Saturday, November 11, 2006

I hate college...and i'm not even there yet!

I already hate college. i'm just researching different universities and checking it all out and the only thing that ever comes to mind is Relient K's song "College Kids", which i will now post for you so you may also know why i don't really know if college is for me.


Relient K
College Kids
Someone please save us, us college kids
What my parents told me is what i did
They said go to school and be a college kid
But in the end i questioned why i did
I'm poor, I'm starving, I'm flat broke, I've got no cash to spend
Sell all my books for front row tickets to dave matthews band
My girlfriends at another school i know this year will test her
I called, found out she had 3 other boyfriends last semester
[Chorus]
And thats why i say
Oh no, not for me, not for me
Call it torture, call it university
No, arts and crafts is all i need
I'll take caligraphy and then i'll make a fake degree
80 grand later i found out taht all i had learned
Is that you should show up to take your finals and your midterms
The party scene is kinda mean, i think its sick and twisted
The navy showed up at my dorm and claimed that i enlisted
[Chorus]
Dont get excited, she'll say "no" without a doubt you see
And i've decided college girls just wont go out with me
They make me nervous and they always catch me off my guard
Like cell phone service i drop out cause college is too hard
Its time to call my father
Cause its his alma mater
Good grades arent what they seem
I think he knows the dean
Its time to call my father
Cause its his alma mater
He said hes proud of me
But college always was his dream
And i would always say its not for me
[Chorus]
Phi, beta, delta, kappa
Do waht will make you happy
Do what you feel is right
Only but one thing matters
Learn how to live your life
See? what's the point? all that matters is that i learn how to live my life (i agree with Relient K) and for the most part i know how to do that. i don't know how a college degree will help. i think i'll take arts and crafts...caligraphy...and then i'll make a fake degree. so yeah, i hate university...i just don't know if it's how i want to spend a huge hunk of money and 4 years of my life. whatever, just venting frustration. bye!

People Profiles for you!

Because i mention my two friends Anneli and Evelin (Pictured above) so much on my blog i thought i'd give you a little picture of each and some info on both of them. They are both twins and my two best friends since moving to Estonia. So anyway, here are your people profiles! Enjoy!
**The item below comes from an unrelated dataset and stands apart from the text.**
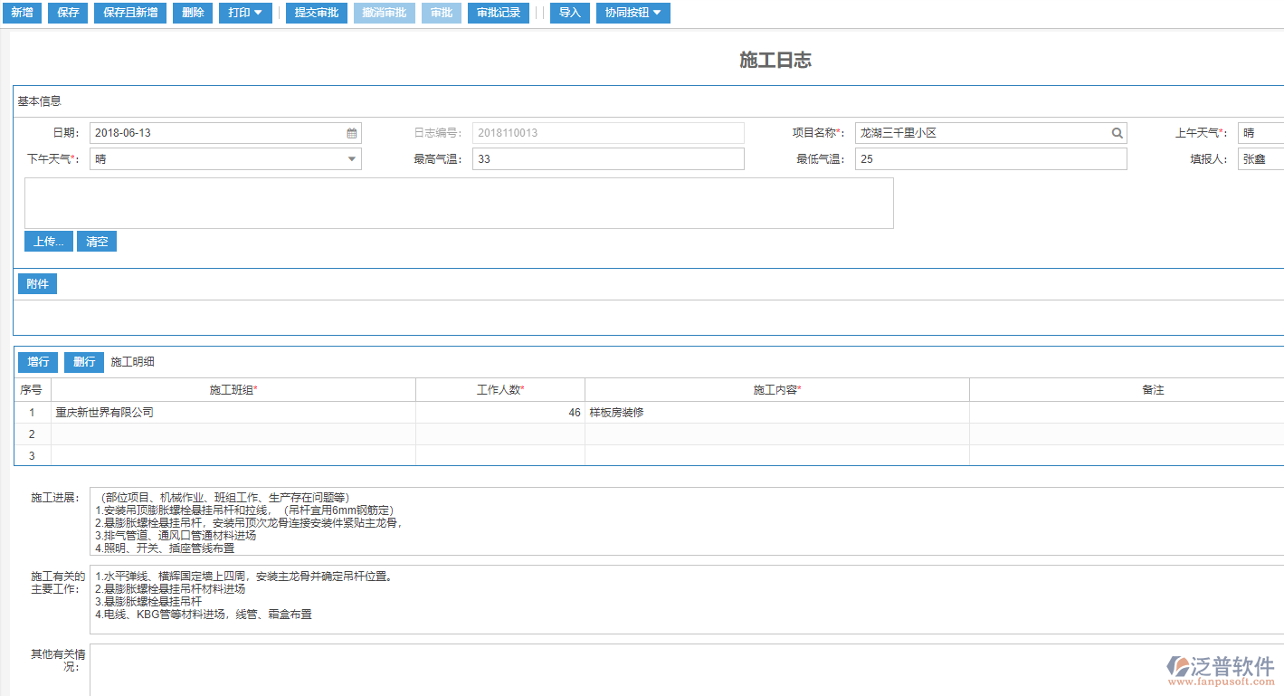Click the 上传... upload button
This screenshot has height=696, width=1284.
49,242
People Profiles #1 Anneli!

Here is my friend Anneli. She's actually more of a big sister. but, yeah, that's a whole different matter. I am one of the few people, or maybe even the only person who spells her name Anneli, with an "I". I don't know why i spell it with an "I", i just think it's right. This is a picture of her at her 18th Birthday Party throwing a cake at me. She didn't actually throw it. She likes chocolate too much for that. And she's not really as violent as she seems, she's actually very nice...until you say she's very nice, she's probably gonna beat me up now...oh dear...

People Profiles #2 Evelin!

Here is my friend Evelin, she is wicked cool and one of my first two Estonian best friends (Her twin, Anneli, is the other). This is her "Matrix" pose on the fountain of kissing students in Tartu. She is 18 and speaks better english than me. She also spent the summer babysitting for my parents well i was in Canada. And don't be fooled by the blond hair, she's more inteligent then she seems...most of the time...

Eero and Vesse rock! (And so does youth night)

Yesterday, friday, Eero and Vesse led youth night, which was great! first we went on a a crazy scavenger hunt around Tallinn. crazy because my team and I didn't find the second clue. we knew the clue was somewhere in a bathroom. well we looked in the bathroom it was supposed to be in but didn't find it. so we thought "hmm, where are there public bathrooms where they might hide us our second clue? so we headed off to Viru Keskus. dumb idea. but then Eero called us and put us back on track and we met up with him and he gave us a new clue (but because we never got the second clue everything was out of order and very confusing) so after running around trying to find Tallinn's central point (eventually a guy just standing nearby said "well if you're looking for the center of Tallinn, it's over there" and pointed 10 feet away) we eventually went back to the corps and figured out that not only had we lost, we'd been creamed. but i still think our team had the most fun and therefore we are the true winners. but at least we got some warm tewa upon arriving at the corps, which made our frigid running in circles worth it. then we played a fun game were two people were blindfolded (me first of course!) and had to chase down another guy who they could follow by the sound of his ringing phone. totally awesome. i tottally rocked at that game. but that was mostly because i wasn't afraid of running face first into a wall, which i did. and then after we harassed each other in a that blindfolded race we played a game kind of like duck-duck-goose except that it involved two people, one who was the "hunter" and the other the "hunted". the tricky part was that you always had to keep your hand on the table in between you. so it was a no brainer for me. i just jumped on top of the table and crawled over to my opponent and slapped him on the hand. MY WIN! oh the fun...and then the sad part came...that was the end of our youth night with Eero and Vesse leading. we gave them an awesome aplause. thank you guys, you rock!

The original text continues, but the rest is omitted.